*PROBLEM STATEMENT*. Can you copy the data from the line with "Click the NS" to the line with "This screenshot has", keeping both end lines and leaving out the pictures?

*SUPPLIED DATA*.

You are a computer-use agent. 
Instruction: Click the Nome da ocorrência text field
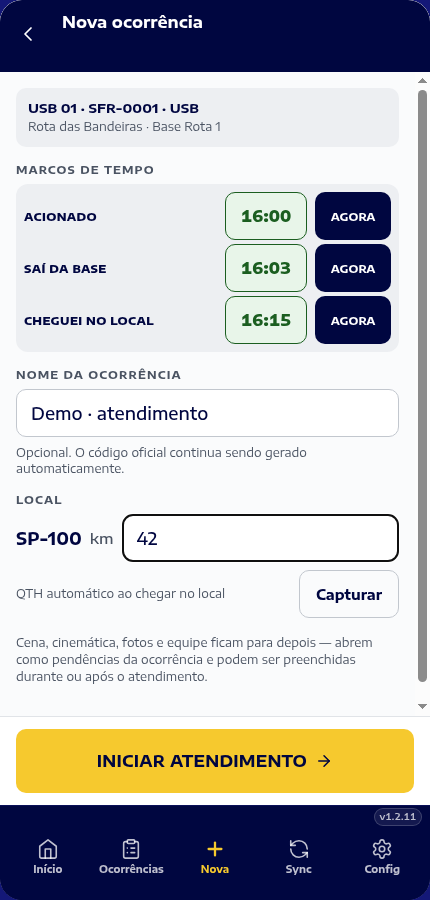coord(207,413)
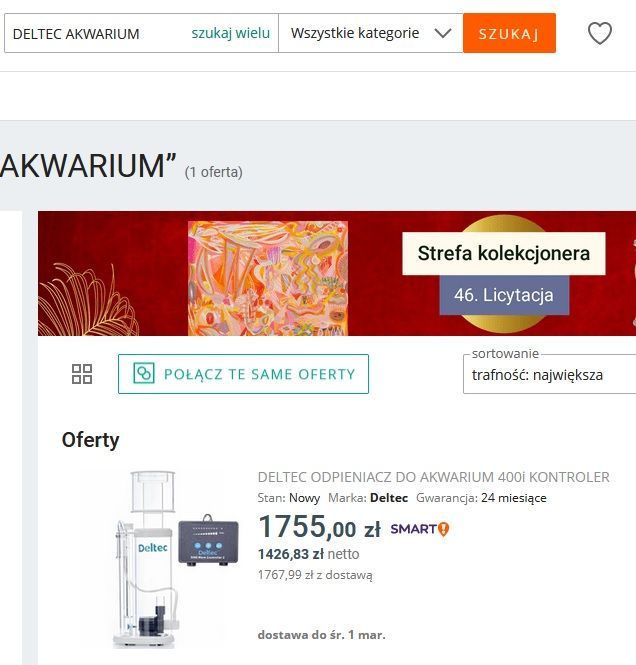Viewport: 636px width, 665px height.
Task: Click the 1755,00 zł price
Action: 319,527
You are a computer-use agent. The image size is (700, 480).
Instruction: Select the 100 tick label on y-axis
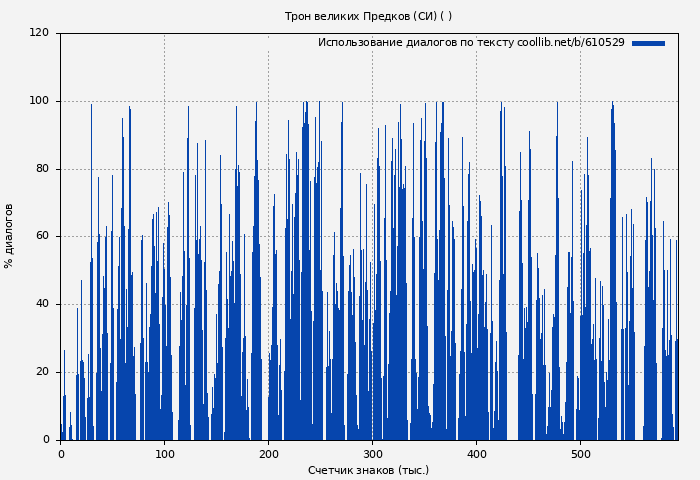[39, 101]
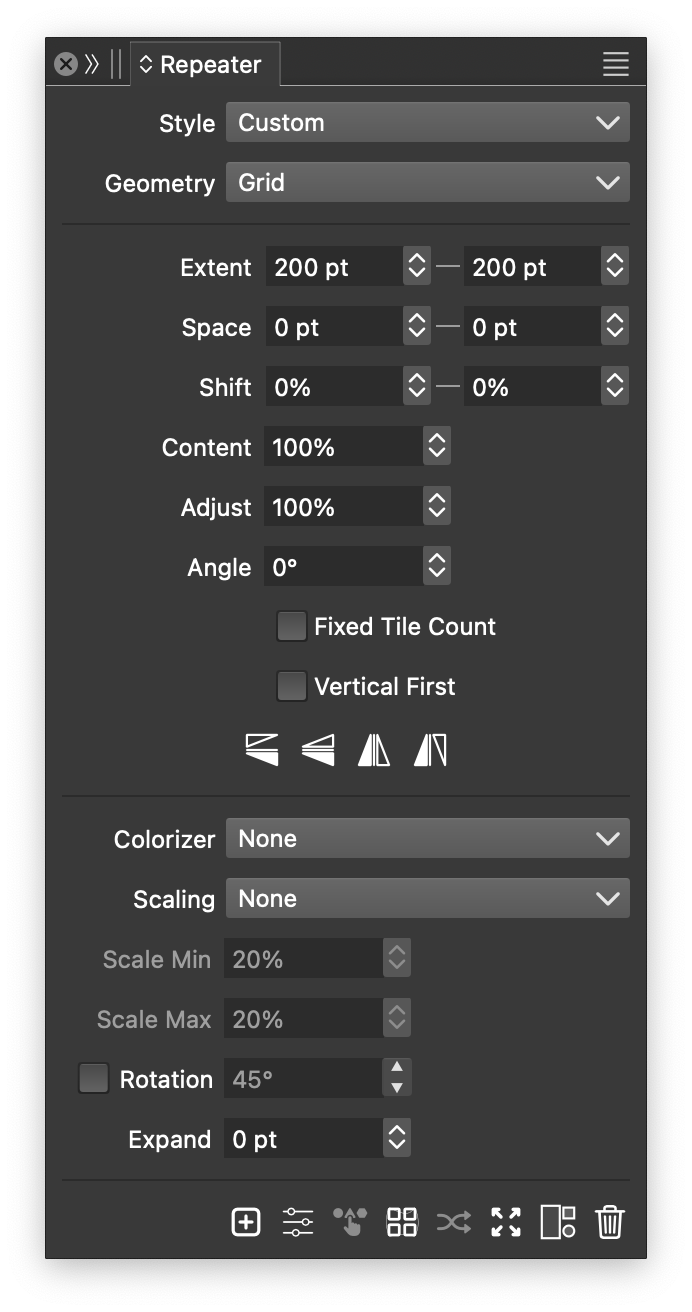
--
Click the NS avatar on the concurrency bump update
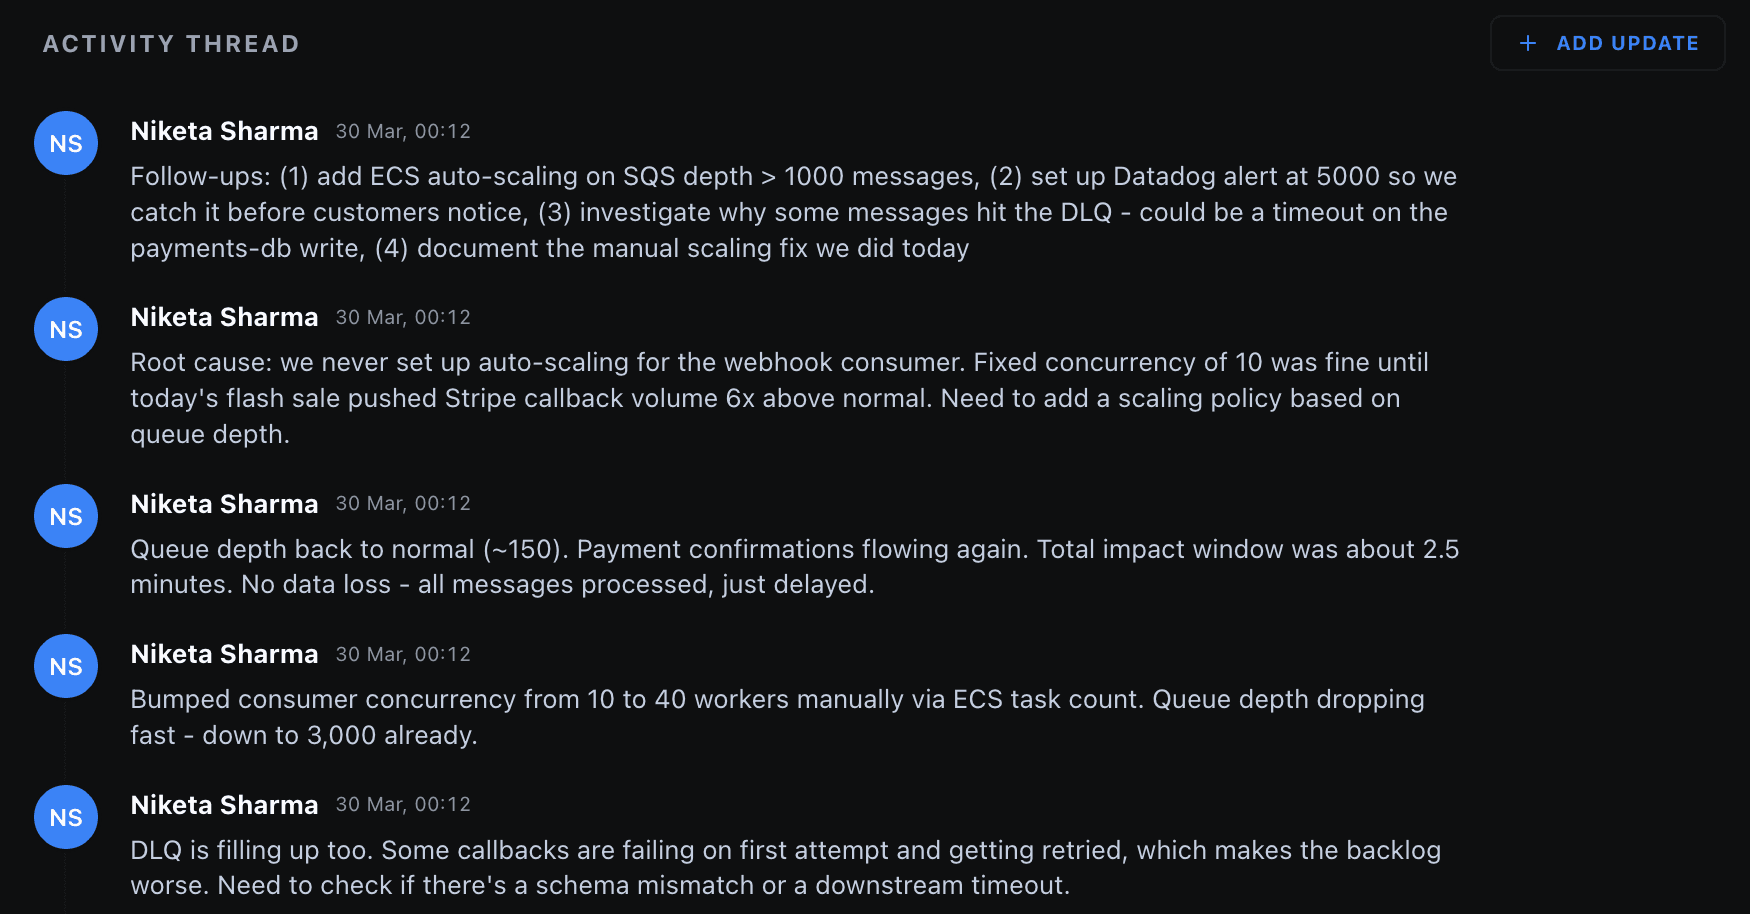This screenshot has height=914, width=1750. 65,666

*REPLY*.
Click the NS avatar on the concurrency bump update
This screenshot has height=914, width=1750. 65,666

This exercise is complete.